Now Search & Win for Great Brady Prizes!

 

8 Comments

    Dan
    on Oct. 28th, 2008

    “Happy Days” premiered in 1974 while “Brady Bunch” was in its last months on the air. I always thought that was fitting. Until about 1979, “HD” was really my favorite show.

    I don’t have a problem with Ron Howard’s clip but I guess it’s totally subjective. I completely support Obama so I found the video charming and effective. What surprised me most was seeing Andy Griffith because I always thought his politics leaned to the right.

    Everyone I know supports Obama and all the people I showed the video to thought it was great.

    Ontario Emperor
    on Oct. 28th, 2008

    I am not an Obama supporter, but I had no problem with Howard’s video, primarily because it was so positive (the fun with Sarah Palin was just that – fun). Maybe that’s a reflection of the characters that Howard, Griffith, and Winkler portrayed on those shows, and perhaps I might have reacted differently if Jack Lord had been doing the politicking. (Now I’m imagining what Chris Knight could have done with a “change” line…)

    jamey1974
    on Oct. 29th, 2008

    I thought it was just fun.Hearing Fonzie And Ritchie.It’s like nothing changed.Fonzies still dating those twins and triplets.The three icons must seriously care about this great country to go into character.It’s just their commitment to better this country.I thought it was great.We know Ron isn’t dumb enough to support the other canditate.Made me laugh.

    jester1975
    on Oct. 30th, 2008

    Boy that took alot of guts to do! More power to them.It just goes to show that the country is headed in a different direction now.I belive that the election will be more of a blow out than most people think. I supported the war from the start.Saddam hussien needed to go! I do not support an army of occupation though!

    jp
    on Nov. 2nd, 2008

    After the ruinous 8 years we have endured, I think everyone has an obligation to help take the nation back. Howard himself says at the beginning of the video a similar sentiment. We have had a war based on a lie and now we are entering a recession of frightening dimensions.
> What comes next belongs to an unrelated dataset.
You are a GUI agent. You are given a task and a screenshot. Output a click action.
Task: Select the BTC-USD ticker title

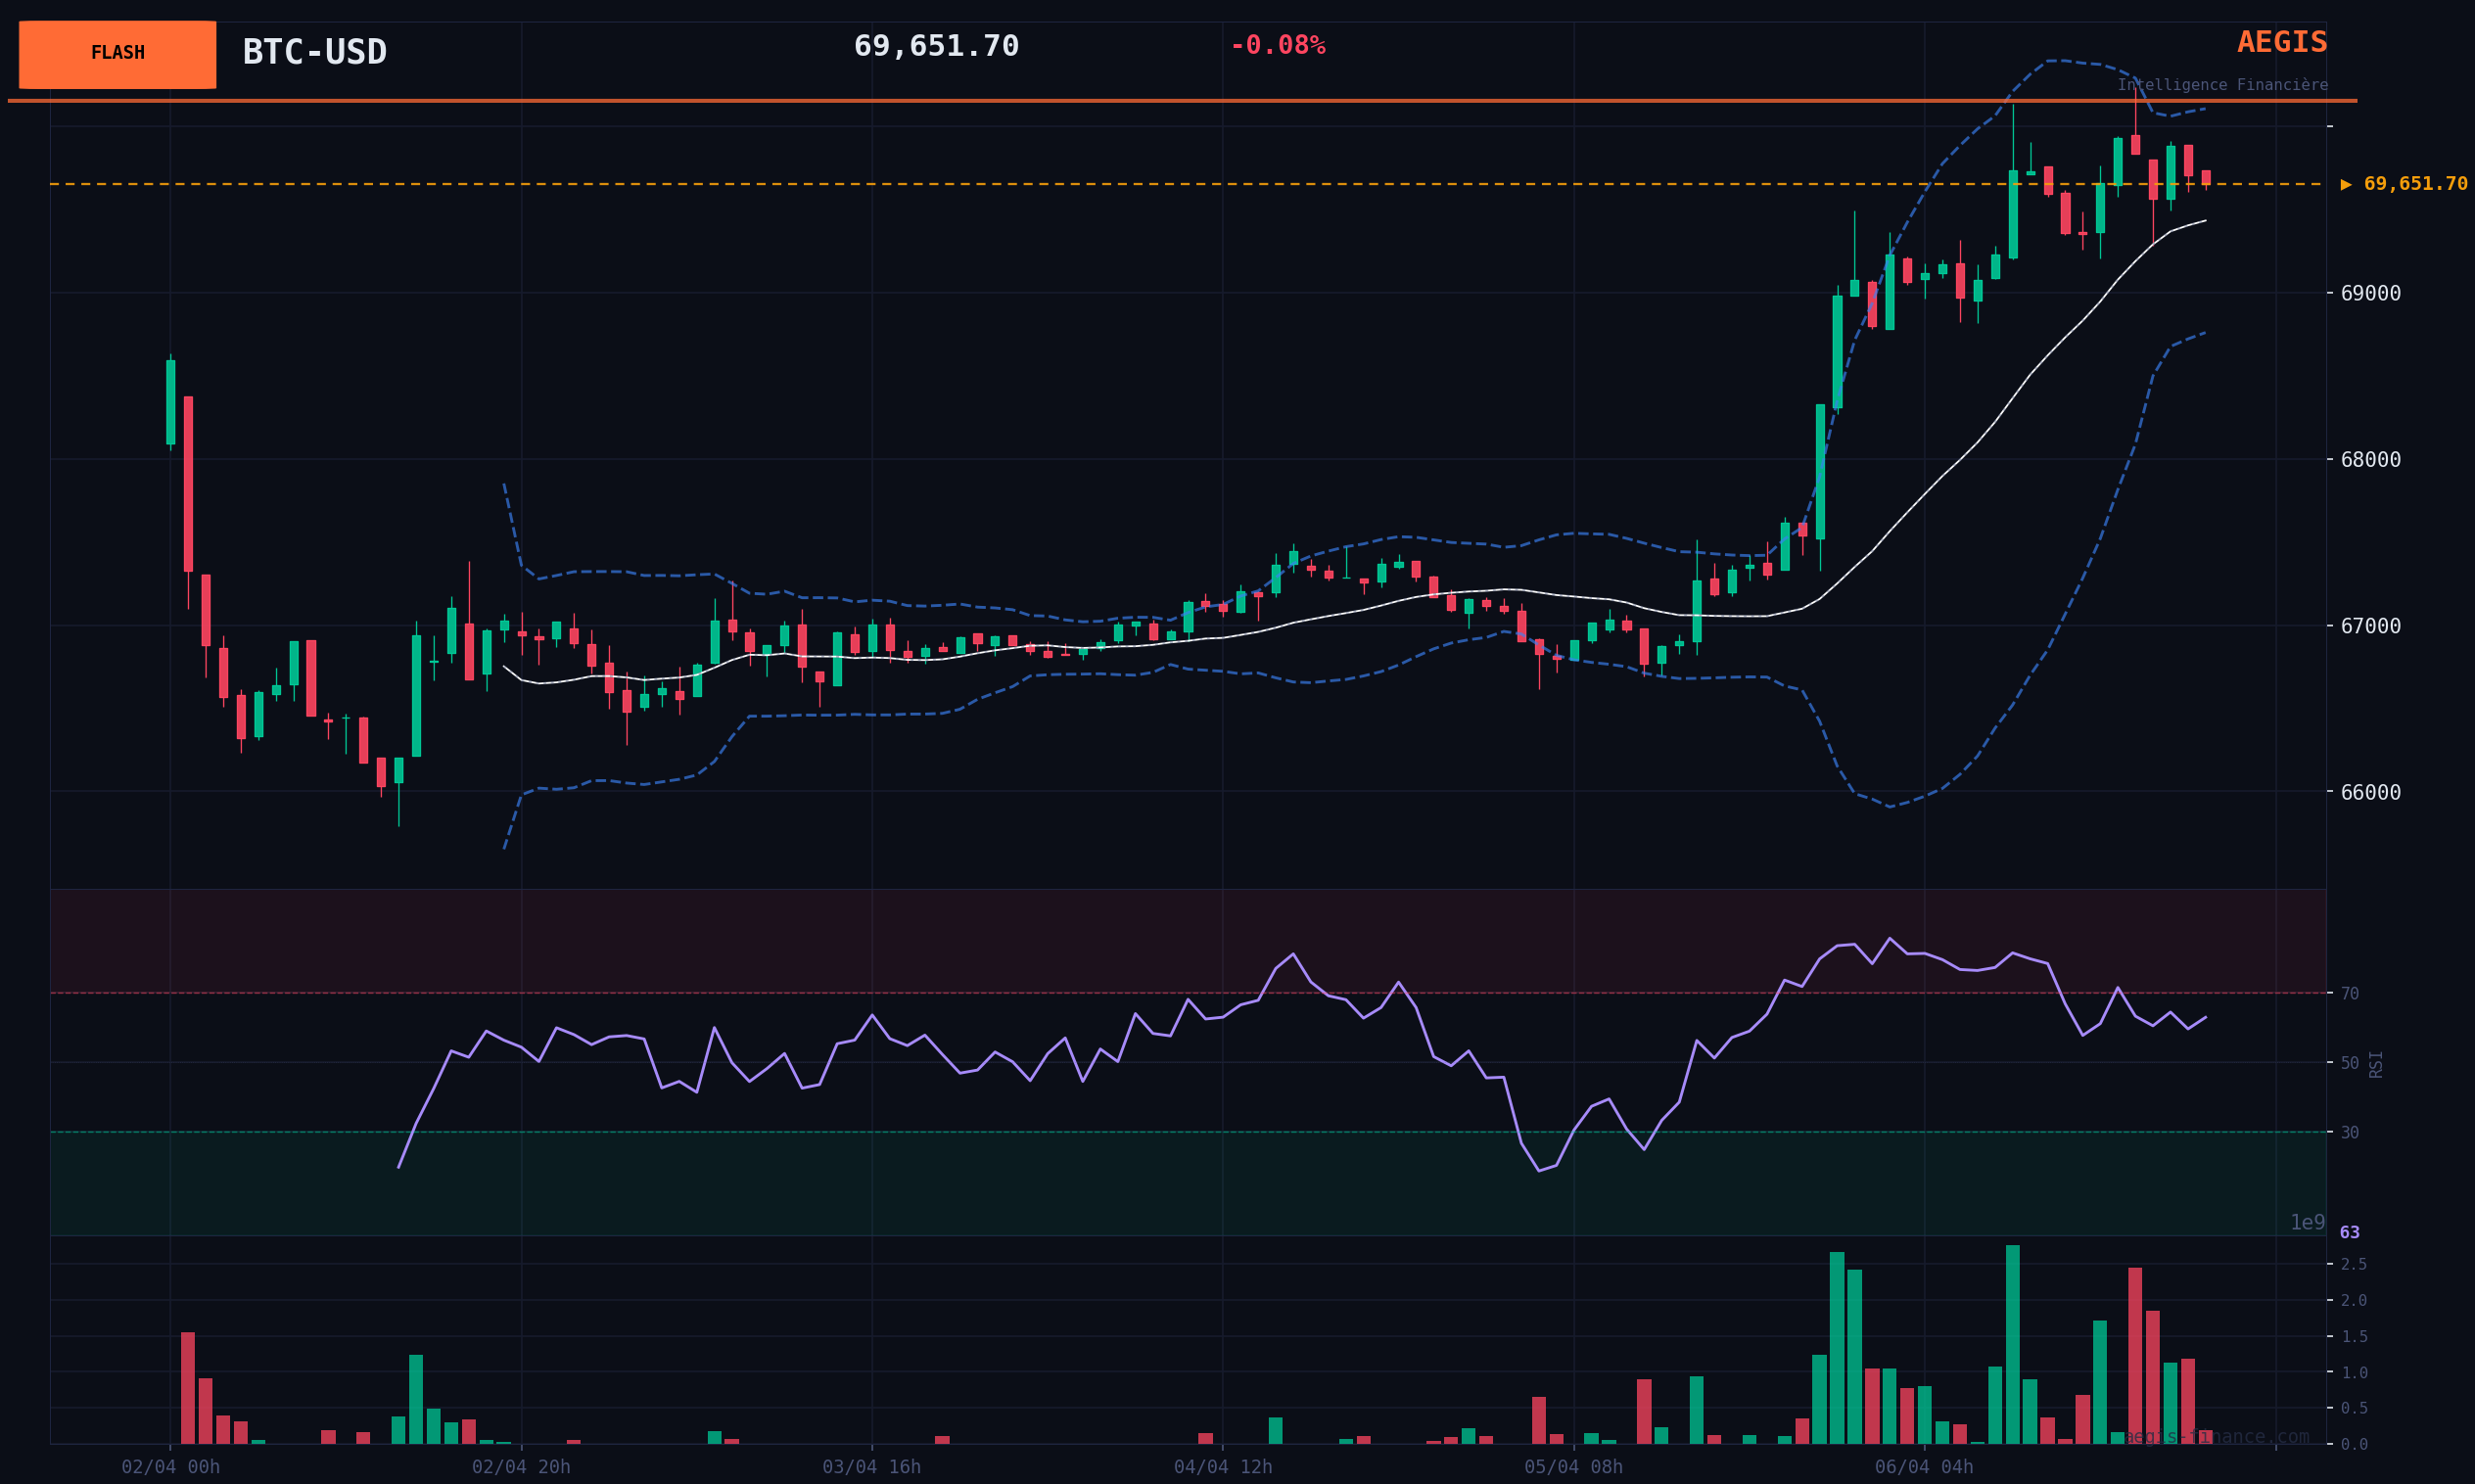click(x=314, y=52)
    I applaud him for helping. I think most public personalities do in fact have to pay attention to politics but icons like Howard and Andy Griffith don’t have to fear any backlash and thanks to them we may get our country back

    steph
    on Nov. 3rd, 2008

    I thought it was a heartfelt outreach put in a fun and nostalgic way. His manner was warm, calm and intelligent. Quite different from some of the abusive and alarmist noise coming from the other side.

    Barry Williams
    on Nov. 8th, 2008

    It’s not easy to spot sincerity especially when it comes to actors, who are trained to fake it. However I think Ron Howard is being sincere here, thoughtful and level headed. His concern and love of country is clear and I respect his choice to make it public. It was also a creative piece of filmaking but of course we expect that.

    jester1975
    on Nov. 18th, 2008

    Barry has it Right! Good for you!